Lucia released her and looked into her eyes. 'Nobody is safe any more, Kaiku.'
They made ready to leave as the dawn light grew. Little was said. There was a palpable air of foreboding among them. A pair of manthxwa had been brought as pack animals, but like the ravens that had accompanied Lucia on her journey from Araka Jo they refused to go nearer to the forest than they already were. In the end the travellers were forced to distribute their supplies as best they could and turn the creatures loose. Only the Tkiurathi did not seem intimidated.
Kaiku caught Asara looking at her strangely.
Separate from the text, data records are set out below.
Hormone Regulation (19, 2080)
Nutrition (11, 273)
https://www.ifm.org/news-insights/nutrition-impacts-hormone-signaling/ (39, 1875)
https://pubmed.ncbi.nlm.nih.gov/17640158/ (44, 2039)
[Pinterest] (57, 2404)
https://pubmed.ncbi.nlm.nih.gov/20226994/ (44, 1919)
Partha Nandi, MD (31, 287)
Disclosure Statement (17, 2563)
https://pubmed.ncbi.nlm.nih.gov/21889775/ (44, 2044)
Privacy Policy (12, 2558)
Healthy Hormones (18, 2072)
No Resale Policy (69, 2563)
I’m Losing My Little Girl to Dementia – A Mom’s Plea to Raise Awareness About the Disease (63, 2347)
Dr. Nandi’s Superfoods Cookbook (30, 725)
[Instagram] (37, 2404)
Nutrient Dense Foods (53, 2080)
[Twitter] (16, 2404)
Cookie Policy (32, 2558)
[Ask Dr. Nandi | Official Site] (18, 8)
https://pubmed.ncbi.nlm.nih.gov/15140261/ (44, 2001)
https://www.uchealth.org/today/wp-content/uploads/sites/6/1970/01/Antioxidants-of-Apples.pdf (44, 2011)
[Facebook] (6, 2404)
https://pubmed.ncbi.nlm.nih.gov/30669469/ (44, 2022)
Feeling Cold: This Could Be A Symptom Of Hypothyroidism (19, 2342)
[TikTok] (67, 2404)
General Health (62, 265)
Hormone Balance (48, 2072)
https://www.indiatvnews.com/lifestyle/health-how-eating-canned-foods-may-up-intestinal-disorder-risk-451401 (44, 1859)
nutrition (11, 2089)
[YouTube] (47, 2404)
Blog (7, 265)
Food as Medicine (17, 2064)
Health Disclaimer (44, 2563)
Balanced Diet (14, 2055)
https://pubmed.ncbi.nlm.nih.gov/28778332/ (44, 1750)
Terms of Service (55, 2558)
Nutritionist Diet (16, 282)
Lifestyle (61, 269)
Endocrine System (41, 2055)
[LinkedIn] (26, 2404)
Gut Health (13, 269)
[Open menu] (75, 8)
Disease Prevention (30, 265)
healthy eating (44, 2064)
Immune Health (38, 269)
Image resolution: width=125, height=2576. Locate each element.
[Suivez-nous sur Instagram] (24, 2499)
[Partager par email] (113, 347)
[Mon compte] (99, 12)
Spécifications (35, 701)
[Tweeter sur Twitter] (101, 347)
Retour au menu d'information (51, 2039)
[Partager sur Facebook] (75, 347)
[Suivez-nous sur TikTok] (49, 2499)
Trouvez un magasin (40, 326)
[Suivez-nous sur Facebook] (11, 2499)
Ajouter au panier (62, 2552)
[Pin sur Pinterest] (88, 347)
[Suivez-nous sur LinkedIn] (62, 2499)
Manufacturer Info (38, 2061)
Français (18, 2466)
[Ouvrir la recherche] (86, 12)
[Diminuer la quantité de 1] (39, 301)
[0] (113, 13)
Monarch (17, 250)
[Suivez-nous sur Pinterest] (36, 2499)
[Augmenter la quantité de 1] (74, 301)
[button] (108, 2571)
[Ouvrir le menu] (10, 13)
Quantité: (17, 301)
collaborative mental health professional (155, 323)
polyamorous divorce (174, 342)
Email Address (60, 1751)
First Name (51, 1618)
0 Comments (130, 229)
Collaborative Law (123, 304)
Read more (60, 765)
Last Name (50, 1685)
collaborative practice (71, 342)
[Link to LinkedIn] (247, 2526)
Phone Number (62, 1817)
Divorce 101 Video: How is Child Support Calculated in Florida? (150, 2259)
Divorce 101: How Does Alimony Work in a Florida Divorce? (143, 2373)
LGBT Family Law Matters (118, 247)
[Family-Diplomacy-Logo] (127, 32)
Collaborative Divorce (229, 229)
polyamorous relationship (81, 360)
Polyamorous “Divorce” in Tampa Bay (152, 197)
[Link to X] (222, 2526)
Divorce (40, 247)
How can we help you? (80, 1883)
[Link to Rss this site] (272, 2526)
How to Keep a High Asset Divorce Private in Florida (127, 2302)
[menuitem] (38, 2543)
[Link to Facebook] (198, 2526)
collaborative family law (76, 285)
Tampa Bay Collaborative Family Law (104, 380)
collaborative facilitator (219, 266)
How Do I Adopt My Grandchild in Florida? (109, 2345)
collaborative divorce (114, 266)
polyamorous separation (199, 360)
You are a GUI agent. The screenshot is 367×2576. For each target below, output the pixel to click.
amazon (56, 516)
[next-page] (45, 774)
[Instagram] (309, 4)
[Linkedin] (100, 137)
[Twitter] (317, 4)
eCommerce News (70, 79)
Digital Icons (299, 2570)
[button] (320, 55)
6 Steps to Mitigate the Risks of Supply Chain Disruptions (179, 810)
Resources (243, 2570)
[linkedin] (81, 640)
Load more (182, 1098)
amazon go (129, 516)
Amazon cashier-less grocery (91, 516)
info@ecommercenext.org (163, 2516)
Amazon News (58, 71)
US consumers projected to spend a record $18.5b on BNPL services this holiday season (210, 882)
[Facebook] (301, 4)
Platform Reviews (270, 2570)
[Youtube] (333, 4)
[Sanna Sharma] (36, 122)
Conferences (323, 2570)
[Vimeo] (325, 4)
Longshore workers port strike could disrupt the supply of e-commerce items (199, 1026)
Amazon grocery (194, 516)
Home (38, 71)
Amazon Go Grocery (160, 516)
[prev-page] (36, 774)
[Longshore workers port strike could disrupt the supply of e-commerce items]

Asara did not break the gaze; in the end, Kaiku did. Gods, it was bad enough going in there at all, but with Asara's black hints at some debt to be discharged, she was not sure whether that woman was to be trusted. Why had she come? She was never one to recklessly endanger herself. What price would she demand of Kaiku in return for saving her life?
There was only one reason why the Aberrant spy was here, risking her life with the rest of them. She had unfinished business. When they were ready, they gathered at the edge of the trees. Beyond, the forest was a tangle of boughs and bushes, the ground knotted with hillocks and roots. Birds chittered, insects droned, distant animal cries could be heard. There was nothing out of the ordinary that they could see; but some prickling sense on the fringe of perception warned them against stepping past the ranked trunks of the border, something deep and primal.